Novelist Rumaan Alam referred to the last ten years of American literature as the “decade of autofiction”. The most pervasive question in literature (Who has the authority to write this story?) often leads to a simple answer: autobiography equals authenticity. Nonetheless, a fiction writer—whatever her or his background—has to write from genuine need to produce a story worth reading. Rumaan Alam again: “I don’t want to write what I’m expected to write.”
I almost abandoned the effort to write about circus in Israel-Palestine, but one night, unable to sleep, I sat down and wrote non-stop for almost six hours. The voice that came to me and persisted was soft, sometimes a whisper, yet clearer than any voice I have heard in my life. Word by word, the life of a sixteen-year-old circus girl from Nablus took over the narration and “the twinkie man” disappeared. I admire my father, his great open heart, but this was not his story to tell.
Zadie Smith wrote at length about cultural appropriation in the New York Review of Books: “…a prominent component of the new philosophy is a performative display of non-interest, a great pride in not being interested in the other, which is sometimes characterized as revenge and sometimes as an act of self-preservation. Full disclosure: what insults my soul is the idea—popular in the culture just now, and presented in widely variant degrees of complexity—that we can and should write only about people who are fundamentally ‘like’ us: racially, sexually, genetically, nationally, politically, personally. That only an intimate authorial autobiographical connection with a character can be the rightful basis of a fiction. I do not believe that. I could not have written a single one of my books if I did.”
Nonetheless, cultural appropriation has persisted for centuries and is not a thing of the past. People who’ve been colonized and enslaved and oppressed over the years want to tell their own stories in their own voices. I wrote The Wire-Walker from a POV well outside my own not to flaunt the current rules in publishing (e.g., stay in your lane, write autofiction), but to make room for empathy and imagination. Amal Tuqan, the narrator of the novel, builds bridges between disparate peoples and disparate worlds.
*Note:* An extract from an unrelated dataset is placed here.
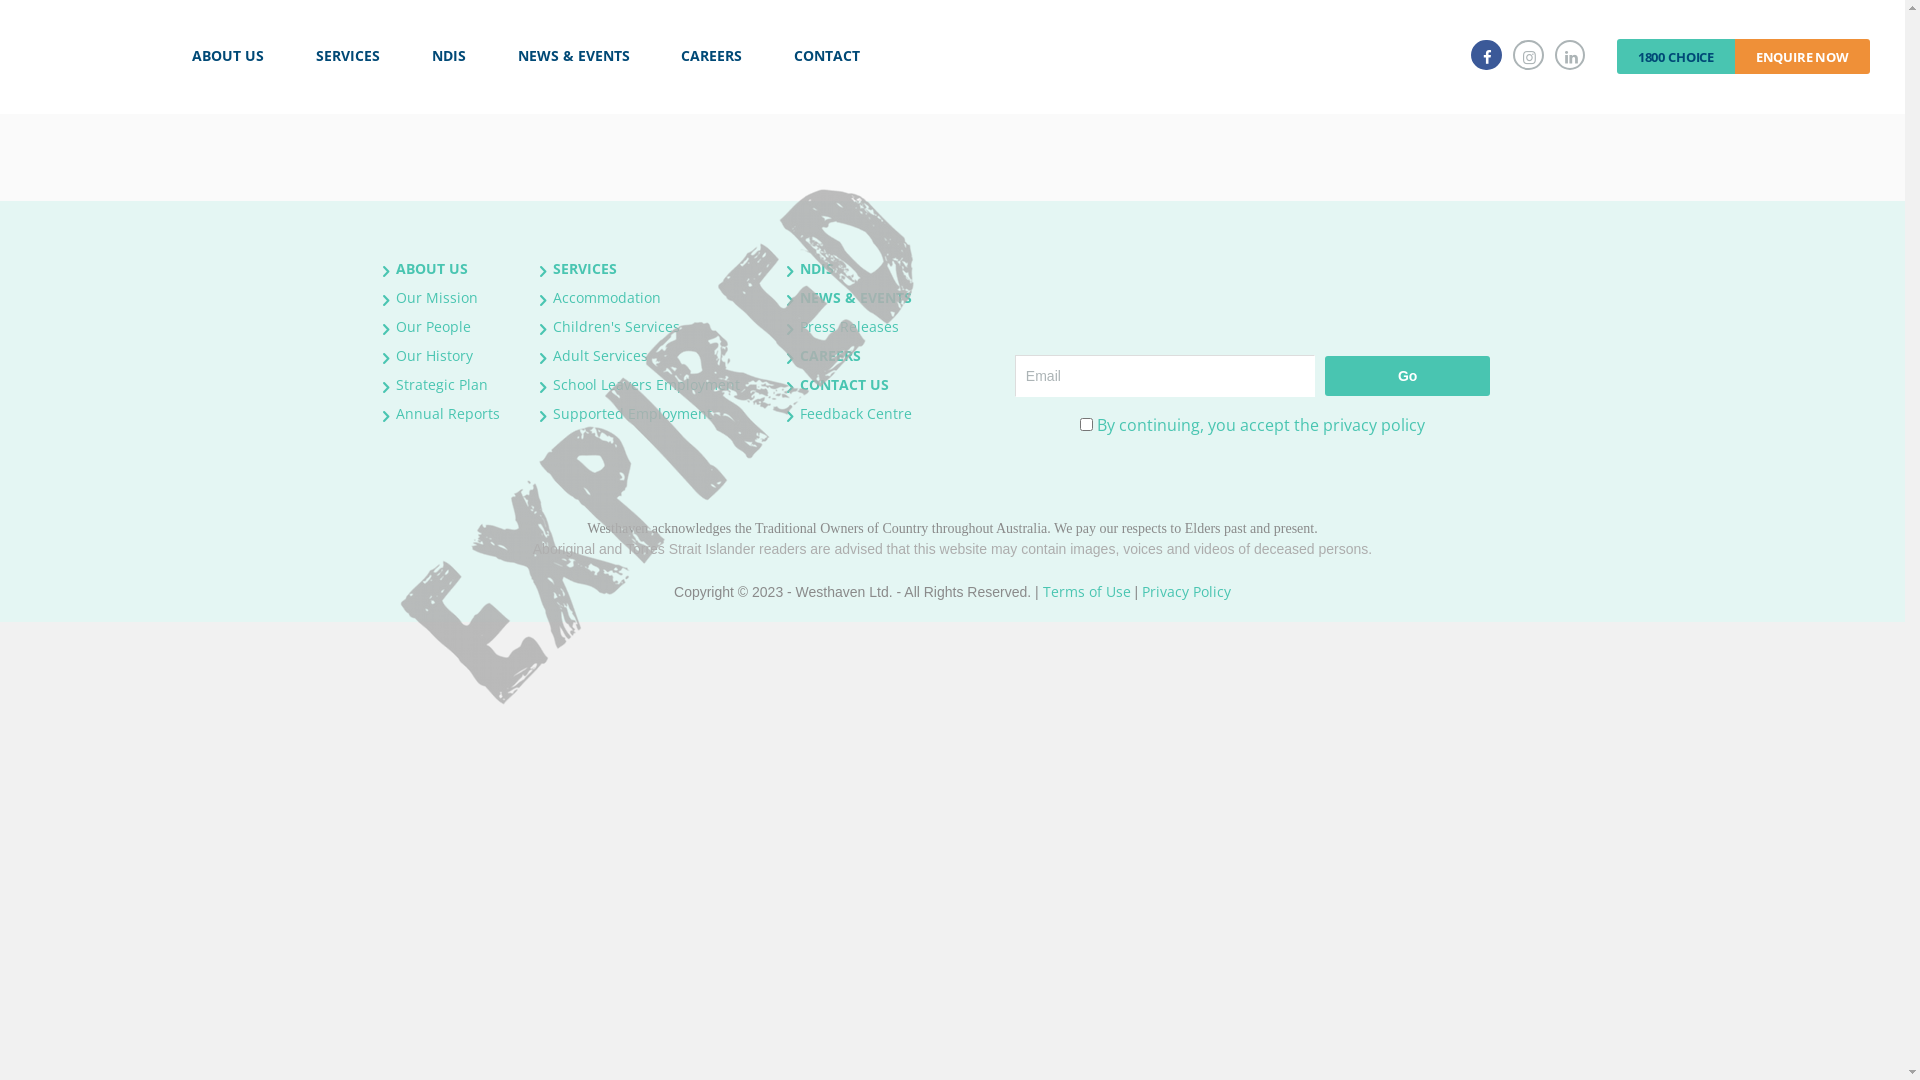  I want to click on SERVICES, so click(348, 56).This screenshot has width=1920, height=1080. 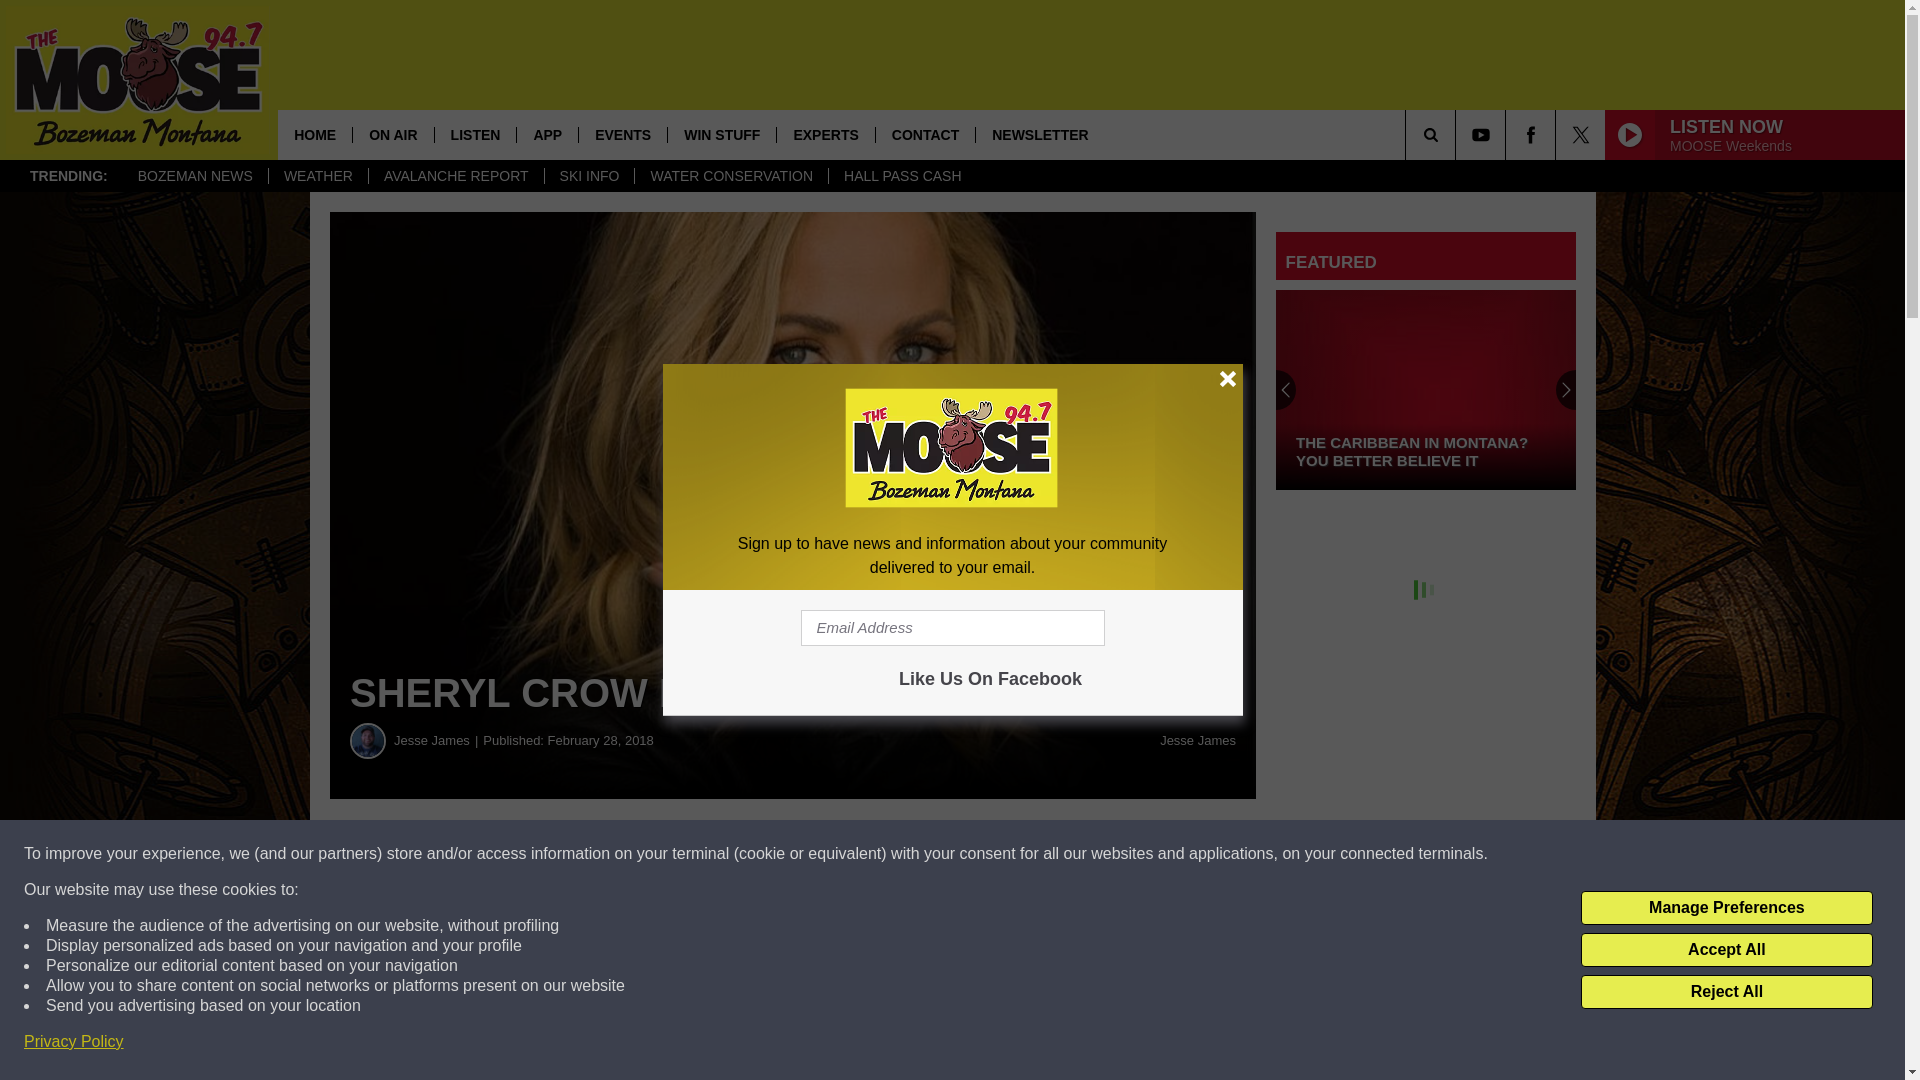 What do you see at coordinates (952, 628) in the screenshot?
I see `Email Address` at bounding box center [952, 628].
In the early chapters, she has only an abstract awareness of the Holocaust, but by the end of the novel she sees glimpses of this most profound tragedy through the eyes of someone she loves—Rebecca Glazman. In turn, Rebecca, and to a lesser extent, Tali, her daughter, begin to see the occupation of 21st century Palestine. A funambulist, Amal walks over every barrier set before her, including the barrier that makes a sharing of stories unlikely or impossible.
Regal House Publishing is proud to publish The Wire-Walker in the fall of 2025.